▶ [RECORDED INFORMATION]
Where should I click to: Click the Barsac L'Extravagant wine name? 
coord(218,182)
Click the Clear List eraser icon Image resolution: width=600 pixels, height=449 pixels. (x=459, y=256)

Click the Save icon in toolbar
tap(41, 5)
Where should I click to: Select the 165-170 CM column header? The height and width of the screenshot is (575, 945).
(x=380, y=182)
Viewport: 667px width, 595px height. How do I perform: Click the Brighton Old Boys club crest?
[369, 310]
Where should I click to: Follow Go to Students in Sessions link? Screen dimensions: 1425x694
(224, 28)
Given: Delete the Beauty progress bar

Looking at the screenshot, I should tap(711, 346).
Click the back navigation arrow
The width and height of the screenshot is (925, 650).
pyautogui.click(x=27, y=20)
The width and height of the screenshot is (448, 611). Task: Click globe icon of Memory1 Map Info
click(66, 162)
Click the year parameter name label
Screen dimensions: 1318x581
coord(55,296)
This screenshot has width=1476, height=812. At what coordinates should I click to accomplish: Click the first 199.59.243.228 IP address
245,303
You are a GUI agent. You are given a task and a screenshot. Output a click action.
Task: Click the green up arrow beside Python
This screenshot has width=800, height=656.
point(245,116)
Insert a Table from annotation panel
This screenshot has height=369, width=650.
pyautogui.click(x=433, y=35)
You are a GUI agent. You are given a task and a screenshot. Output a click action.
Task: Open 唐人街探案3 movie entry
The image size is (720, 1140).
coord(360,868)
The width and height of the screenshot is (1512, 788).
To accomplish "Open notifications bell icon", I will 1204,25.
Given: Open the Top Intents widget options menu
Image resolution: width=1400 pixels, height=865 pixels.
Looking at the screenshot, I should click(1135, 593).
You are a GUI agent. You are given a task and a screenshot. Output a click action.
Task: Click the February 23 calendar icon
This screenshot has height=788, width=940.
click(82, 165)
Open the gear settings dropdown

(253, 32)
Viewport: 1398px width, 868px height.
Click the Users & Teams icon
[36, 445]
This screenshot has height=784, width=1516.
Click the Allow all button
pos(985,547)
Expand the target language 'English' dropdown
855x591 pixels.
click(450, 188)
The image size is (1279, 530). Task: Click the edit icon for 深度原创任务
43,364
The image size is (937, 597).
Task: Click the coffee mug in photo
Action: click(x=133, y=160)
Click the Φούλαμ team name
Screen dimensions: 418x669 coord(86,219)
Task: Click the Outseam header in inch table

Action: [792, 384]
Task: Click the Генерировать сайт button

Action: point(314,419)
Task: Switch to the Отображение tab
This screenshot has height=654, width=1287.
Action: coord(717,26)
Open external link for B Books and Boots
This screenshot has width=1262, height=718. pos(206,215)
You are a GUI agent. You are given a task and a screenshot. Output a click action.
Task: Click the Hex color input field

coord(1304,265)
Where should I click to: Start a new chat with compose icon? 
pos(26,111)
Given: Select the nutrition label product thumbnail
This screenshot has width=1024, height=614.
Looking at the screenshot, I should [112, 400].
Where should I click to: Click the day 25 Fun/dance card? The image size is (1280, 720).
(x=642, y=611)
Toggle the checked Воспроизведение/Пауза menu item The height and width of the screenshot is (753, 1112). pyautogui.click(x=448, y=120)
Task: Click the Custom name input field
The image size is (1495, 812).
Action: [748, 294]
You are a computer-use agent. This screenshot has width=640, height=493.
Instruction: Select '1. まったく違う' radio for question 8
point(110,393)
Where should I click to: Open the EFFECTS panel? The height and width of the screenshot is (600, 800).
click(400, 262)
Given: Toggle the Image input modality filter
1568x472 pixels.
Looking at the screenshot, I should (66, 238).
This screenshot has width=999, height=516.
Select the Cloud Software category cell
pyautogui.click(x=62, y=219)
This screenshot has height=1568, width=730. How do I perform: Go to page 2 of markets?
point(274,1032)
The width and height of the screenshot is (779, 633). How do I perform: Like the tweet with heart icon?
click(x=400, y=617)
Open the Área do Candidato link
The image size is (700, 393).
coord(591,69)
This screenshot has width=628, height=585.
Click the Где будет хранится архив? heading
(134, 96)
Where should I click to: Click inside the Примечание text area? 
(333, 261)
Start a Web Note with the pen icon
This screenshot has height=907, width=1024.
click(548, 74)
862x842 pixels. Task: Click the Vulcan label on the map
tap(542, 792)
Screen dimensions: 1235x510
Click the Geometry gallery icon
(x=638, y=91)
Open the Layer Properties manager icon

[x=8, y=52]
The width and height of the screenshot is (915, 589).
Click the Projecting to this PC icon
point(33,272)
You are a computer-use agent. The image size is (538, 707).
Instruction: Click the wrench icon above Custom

▶ [BRIEF] Working through the listing above, count every line that holds "computer" and answer with the count alone.

▶ [SOLUTION] 2